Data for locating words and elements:
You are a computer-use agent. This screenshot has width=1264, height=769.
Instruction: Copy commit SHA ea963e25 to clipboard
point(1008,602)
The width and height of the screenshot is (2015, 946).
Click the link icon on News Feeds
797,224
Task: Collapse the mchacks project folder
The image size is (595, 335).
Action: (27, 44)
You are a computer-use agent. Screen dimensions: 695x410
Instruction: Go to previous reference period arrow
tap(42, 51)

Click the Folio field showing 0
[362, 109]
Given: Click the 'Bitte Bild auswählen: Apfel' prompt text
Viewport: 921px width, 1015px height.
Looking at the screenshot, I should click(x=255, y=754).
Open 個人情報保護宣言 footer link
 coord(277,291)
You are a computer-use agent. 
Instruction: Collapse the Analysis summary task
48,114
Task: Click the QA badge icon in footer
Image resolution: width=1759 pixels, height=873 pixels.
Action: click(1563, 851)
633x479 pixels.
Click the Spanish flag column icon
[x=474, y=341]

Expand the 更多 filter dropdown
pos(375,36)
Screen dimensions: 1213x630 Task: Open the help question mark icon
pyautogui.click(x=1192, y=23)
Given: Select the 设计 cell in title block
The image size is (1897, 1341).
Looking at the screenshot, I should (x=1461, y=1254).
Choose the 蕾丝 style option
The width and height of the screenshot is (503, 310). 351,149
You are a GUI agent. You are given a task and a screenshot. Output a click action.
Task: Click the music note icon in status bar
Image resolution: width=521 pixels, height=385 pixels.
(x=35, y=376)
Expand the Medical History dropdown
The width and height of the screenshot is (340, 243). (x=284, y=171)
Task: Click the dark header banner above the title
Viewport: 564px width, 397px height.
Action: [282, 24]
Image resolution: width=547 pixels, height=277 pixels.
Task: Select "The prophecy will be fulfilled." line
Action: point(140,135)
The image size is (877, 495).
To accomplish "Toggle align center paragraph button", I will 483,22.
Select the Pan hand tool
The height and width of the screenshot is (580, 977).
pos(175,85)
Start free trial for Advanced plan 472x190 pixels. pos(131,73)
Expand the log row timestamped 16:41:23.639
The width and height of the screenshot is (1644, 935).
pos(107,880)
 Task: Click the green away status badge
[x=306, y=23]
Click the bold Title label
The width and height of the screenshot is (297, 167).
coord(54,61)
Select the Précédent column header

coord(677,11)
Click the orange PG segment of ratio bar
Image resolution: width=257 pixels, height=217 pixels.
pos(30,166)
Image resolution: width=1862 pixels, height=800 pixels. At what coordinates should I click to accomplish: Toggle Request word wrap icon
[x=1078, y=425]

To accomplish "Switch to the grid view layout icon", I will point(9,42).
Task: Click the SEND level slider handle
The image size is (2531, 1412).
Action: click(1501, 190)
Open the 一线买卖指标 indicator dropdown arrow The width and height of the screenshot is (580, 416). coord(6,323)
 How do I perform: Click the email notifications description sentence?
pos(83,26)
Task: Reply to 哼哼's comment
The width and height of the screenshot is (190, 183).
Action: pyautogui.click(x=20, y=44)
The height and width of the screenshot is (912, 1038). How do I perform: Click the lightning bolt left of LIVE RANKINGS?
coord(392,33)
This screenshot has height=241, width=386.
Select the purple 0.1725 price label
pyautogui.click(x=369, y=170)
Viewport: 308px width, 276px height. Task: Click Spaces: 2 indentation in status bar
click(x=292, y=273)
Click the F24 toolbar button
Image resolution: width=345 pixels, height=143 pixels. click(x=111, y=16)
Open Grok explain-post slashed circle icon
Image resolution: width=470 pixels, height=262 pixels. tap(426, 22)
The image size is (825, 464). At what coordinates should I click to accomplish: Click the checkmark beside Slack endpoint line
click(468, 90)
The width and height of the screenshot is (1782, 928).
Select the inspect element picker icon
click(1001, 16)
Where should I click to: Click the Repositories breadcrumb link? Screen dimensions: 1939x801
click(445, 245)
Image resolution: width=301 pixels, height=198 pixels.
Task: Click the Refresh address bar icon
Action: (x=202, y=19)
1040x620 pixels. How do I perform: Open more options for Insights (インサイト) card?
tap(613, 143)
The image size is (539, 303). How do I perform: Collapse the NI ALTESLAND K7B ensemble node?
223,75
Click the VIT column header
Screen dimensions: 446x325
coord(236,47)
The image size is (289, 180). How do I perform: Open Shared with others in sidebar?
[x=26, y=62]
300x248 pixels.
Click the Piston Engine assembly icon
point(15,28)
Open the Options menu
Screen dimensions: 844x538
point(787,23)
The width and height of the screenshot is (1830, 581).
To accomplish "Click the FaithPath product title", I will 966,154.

Task instructions: Reproduce all of the data above word for word, with no changes.

Full answer:
You are a computer-use agent. This screenshot has width=1264, height=769.
Instruction: Copy commit SHA ea963e25 to clipboard
point(1008,602)
The width and height of the screenshot is (2015, 946).
Click the link icon on News Feeds
797,224
Task: Collapse the mchacks project folder
The image size is (595, 335).
Action: (27, 44)
You are a computer-use agent. Screen dimensions: 695x410
Instruction: Go to previous reference period arrow
tap(42, 51)

Click the Folio field showing 0
[362, 109]
Given: Click the 'Bitte Bild auswählen: Apfel' prompt text
Viewport: 921px width, 1015px height.
Looking at the screenshot, I should click(x=255, y=754).
Open 個人情報保護宣言 footer link
 coord(277,291)
You are a computer-use agent. 
Instruction: Collapse the Analysis summary task
48,114
Task: Click the QA badge icon in footer
Image resolution: width=1759 pixels, height=873 pixels.
Action: click(1563, 851)
633x479 pixels.
Click the Spanish flag column icon
[x=474, y=341]

Expand the 更多 filter dropdown
pos(375,36)
Screen dimensions: 1213x630 Task: Open the help question mark icon
pyautogui.click(x=1192, y=23)
Given: Select the 设计 cell in title block
The image size is (1897, 1341).
Looking at the screenshot, I should (x=1461, y=1254).
Choose the 蕾丝 style option
The width and height of the screenshot is (503, 310). 351,149
You are a GUI agent. You are given a task and a screenshot. Output a click action.
Task: Click the music note icon in status bar
Image resolution: width=521 pixels, height=385 pixels.
(x=35, y=376)
Expand the Medical History dropdown
The width and height of the screenshot is (340, 243). (x=284, y=171)
Task: Click the dark header banner above the title
Viewport: 564px width, 397px height.
Action: [282, 24]
Image resolution: width=547 pixels, height=277 pixels.
Task: Select "The prophecy will be fulfilled." line
Action: point(140,135)
The image size is (877, 495).
To accomplish "Toggle align center paragraph button", I will 483,22.
Select the Pan hand tool
The height and width of the screenshot is (580, 977).
pos(175,85)
Start free trial for Advanced plan 472x190 pixels. pos(131,73)
Expand the log row timestamped 16:41:23.639
The width and height of the screenshot is (1644, 935).
pos(107,880)
 Task: Click the green away status badge
[x=306, y=23]
Click the bold Title label
The width and height of the screenshot is (297, 167).
coord(54,61)
Select the Précédent column header

coord(677,11)
Click the orange PG segment of ratio bar
Image resolution: width=257 pixels, height=217 pixels.
pos(30,166)
Image resolution: width=1862 pixels, height=800 pixels. At what coordinates should I click to accomplish: Toggle Request word wrap icon
[x=1078, y=425]

To accomplish "Switch to the grid view layout icon", I will point(9,42).
Task: Click the SEND level slider handle
The image size is (2531, 1412).
Action: click(1501, 190)
Open the 一线买卖指标 indicator dropdown arrow The width and height of the screenshot is (580, 416). coord(6,323)
 How do I perform: Click the email notifications description sentence?
pos(83,26)
Task: Reply to 哼哼's comment
The width and height of the screenshot is (190, 183).
Action: pyautogui.click(x=20, y=44)
The height and width of the screenshot is (912, 1038). How do I perform: Click the lightning bolt left of LIVE RANKINGS?
coord(392,33)
This screenshot has height=241, width=386.
Select the purple 0.1725 price label
pyautogui.click(x=369, y=170)
Viewport: 308px width, 276px height. Task: Click Spaces: 2 indentation in status bar
click(x=292, y=273)
Click the F24 toolbar button
Image resolution: width=345 pixels, height=143 pixels. click(x=111, y=16)
Open Grok explain-post slashed circle icon
Image resolution: width=470 pixels, height=262 pixels. tap(426, 22)
The image size is (825, 464). At what coordinates should I click to accomplish: Click the checkmark beside Slack endpoint line
click(468, 90)
The width and height of the screenshot is (1782, 928).
Select the inspect element picker icon
click(1001, 16)
Where should I click to: Click the Repositories breadcrumb link? Screen dimensions: 1939x801
click(445, 245)
Image resolution: width=301 pixels, height=198 pixels.
Task: Click the Refresh address bar icon
Action: (x=202, y=19)
1040x620 pixels. How do I perform: Open more options for Insights (インサイト) card?
tap(613, 143)
The image size is (539, 303). How do I perform: Collapse the NI ALTESLAND K7B ensemble node?
223,75
Click the VIT column header
Screen dimensions: 446x325
coord(236,47)
The image size is (289, 180). How do I perform: Open Shared with others in sidebar?
[x=26, y=62]
300x248 pixels.
Click the Piston Engine assembly icon
point(15,28)
Open the Options menu
Screen dimensions: 844x538
point(787,23)
The width and height of the screenshot is (1830, 581).
To accomplish "Click the FaithPath product title", I will 966,154.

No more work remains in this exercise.